[Start of section]
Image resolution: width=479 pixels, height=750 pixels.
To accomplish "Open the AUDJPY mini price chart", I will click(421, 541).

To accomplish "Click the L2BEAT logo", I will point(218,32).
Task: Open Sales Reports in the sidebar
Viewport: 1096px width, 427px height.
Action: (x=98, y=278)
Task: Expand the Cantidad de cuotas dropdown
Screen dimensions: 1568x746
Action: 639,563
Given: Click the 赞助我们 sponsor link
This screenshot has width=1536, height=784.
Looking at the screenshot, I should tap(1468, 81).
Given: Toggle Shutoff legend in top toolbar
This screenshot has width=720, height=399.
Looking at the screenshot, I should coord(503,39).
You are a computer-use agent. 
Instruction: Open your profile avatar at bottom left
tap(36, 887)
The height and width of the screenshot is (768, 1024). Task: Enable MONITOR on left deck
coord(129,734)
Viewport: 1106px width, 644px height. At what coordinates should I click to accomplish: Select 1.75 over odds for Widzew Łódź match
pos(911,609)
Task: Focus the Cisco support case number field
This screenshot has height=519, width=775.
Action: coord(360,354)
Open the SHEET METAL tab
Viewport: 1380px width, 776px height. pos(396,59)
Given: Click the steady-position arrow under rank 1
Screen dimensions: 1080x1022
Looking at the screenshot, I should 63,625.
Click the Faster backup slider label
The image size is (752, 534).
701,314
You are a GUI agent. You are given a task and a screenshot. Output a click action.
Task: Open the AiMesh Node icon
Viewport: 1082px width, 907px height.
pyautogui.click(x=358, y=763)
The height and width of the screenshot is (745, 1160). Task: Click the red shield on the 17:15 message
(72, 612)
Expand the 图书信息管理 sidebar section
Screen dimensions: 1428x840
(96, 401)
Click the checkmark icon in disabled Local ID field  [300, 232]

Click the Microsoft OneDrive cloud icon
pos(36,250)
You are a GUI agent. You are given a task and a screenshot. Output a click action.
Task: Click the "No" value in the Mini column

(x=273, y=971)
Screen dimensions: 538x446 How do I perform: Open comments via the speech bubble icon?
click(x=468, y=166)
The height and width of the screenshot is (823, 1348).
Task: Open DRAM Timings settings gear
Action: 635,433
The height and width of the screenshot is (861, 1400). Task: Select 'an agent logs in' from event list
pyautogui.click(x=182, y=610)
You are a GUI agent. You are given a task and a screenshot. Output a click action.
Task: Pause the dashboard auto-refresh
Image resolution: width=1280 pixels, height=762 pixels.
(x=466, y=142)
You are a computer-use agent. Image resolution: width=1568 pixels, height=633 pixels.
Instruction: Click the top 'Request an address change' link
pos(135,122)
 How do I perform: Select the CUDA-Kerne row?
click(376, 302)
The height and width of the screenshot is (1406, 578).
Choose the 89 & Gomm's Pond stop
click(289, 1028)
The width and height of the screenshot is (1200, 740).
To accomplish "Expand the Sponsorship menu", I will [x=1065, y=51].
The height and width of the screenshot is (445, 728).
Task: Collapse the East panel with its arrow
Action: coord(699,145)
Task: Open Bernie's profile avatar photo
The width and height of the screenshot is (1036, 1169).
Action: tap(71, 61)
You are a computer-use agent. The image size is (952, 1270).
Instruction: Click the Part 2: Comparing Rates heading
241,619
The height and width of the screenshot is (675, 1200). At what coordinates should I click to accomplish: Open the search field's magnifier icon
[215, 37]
[End of section]
**TASK TO COMPLETE**
Output all preceding records character for character.

**TASK RESULT**
Image resolution: width=479 pixels, height=750 pixels.
To accomplish "Open the AUDJPY mini price chart", I will click(421, 541).

To accomplish "Click the L2BEAT logo", I will point(218,32).
Task: Open Sales Reports in the sidebar
Viewport: 1096px width, 427px height.
Action: (x=98, y=278)
Task: Expand the Cantidad de cuotas dropdown
Screen dimensions: 1568x746
Action: 639,563
Given: Click the 赞助我们 sponsor link
This screenshot has width=1536, height=784.
Looking at the screenshot, I should tap(1468, 81).
Given: Toggle Shutoff legend in top toolbar
This screenshot has width=720, height=399.
Looking at the screenshot, I should coord(503,39).
You are a computer-use agent. 
Instruction: Open your profile avatar at bottom left
tap(36, 887)
The height and width of the screenshot is (768, 1024). Task: Enable MONITOR on left deck
coord(129,734)
Viewport: 1106px width, 644px height. At what coordinates should I click to accomplish: Select 1.75 over odds for Widzew Łódź match
pos(911,609)
Task: Focus the Cisco support case number field
This screenshot has height=519, width=775.
Action: coord(360,354)
Open the SHEET METAL tab
Viewport: 1380px width, 776px height. pos(396,59)
Given: Click the steady-position arrow under rank 1
Screen dimensions: 1080x1022
Looking at the screenshot, I should 63,625.
Click the Faster backup slider label
The image size is (752, 534).
701,314
You are a GUI agent. You are given a task and a screenshot. Output a click action.
Task: Open the AiMesh Node icon
Viewport: 1082px width, 907px height.
pyautogui.click(x=358, y=763)
The height and width of the screenshot is (745, 1160). Task: Click the red shield on the 17:15 message
(72, 612)
Expand the 图书信息管理 sidebar section
Screen dimensions: 1428x840
(96, 401)
Click the checkmark icon in disabled Local ID field  [300, 232]

Click the Microsoft OneDrive cloud icon
pos(36,250)
You are a GUI agent. You are given a task and a screenshot. Output a click action.
Task: Click the "No" value in the Mini column

(x=273, y=971)
Screen dimensions: 538x446 How do I perform: Open comments via the speech bubble icon?
click(x=468, y=166)
The height and width of the screenshot is (823, 1348).
Task: Open DRAM Timings settings gear
Action: 635,433
The height and width of the screenshot is (861, 1400). Task: Select 'an agent logs in' from event list
pyautogui.click(x=182, y=610)
You are a GUI agent. You are given a task and a screenshot. Output a click action.
Task: Pause the dashboard auto-refresh
Image resolution: width=1280 pixels, height=762 pixels.
(x=466, y=142)
You are a computer-use agent. Image resolution: width=1568 pixels, height=633 pixels.
Instruction: Click the top 'Request an address change' link
pos(135,122)
 How do I perform: Select the CUDA-Kerne row?
click(376, 302)
The height and width of the screenshot is (1406, 578).
Choose the 89 & Gomm's Pond stop
click(289, 1028)
The width and height of the screenshot is (1200, 740).
To accomplish "Expand the Sponsorship menu", I will [x=1065, y=51].
The height and width of the screenshot is (445, 728).
Task: Collapse the East panel with its arrow
Action: coord(699,145)
Task: Open Bernie's profile avatar photo
The width and height of the screenshot is (1036, 1169).
Action: tap(71, 61)
You are a computer-use agent. The image size is (952, 1270).
Instruction: Click the Part 2: Comparing Rates heading
241,619
The height and width of the screenshot is (675, 1200). At what coordinates should I click to accomplish: Open the search field's magnifier icon
[215, 37]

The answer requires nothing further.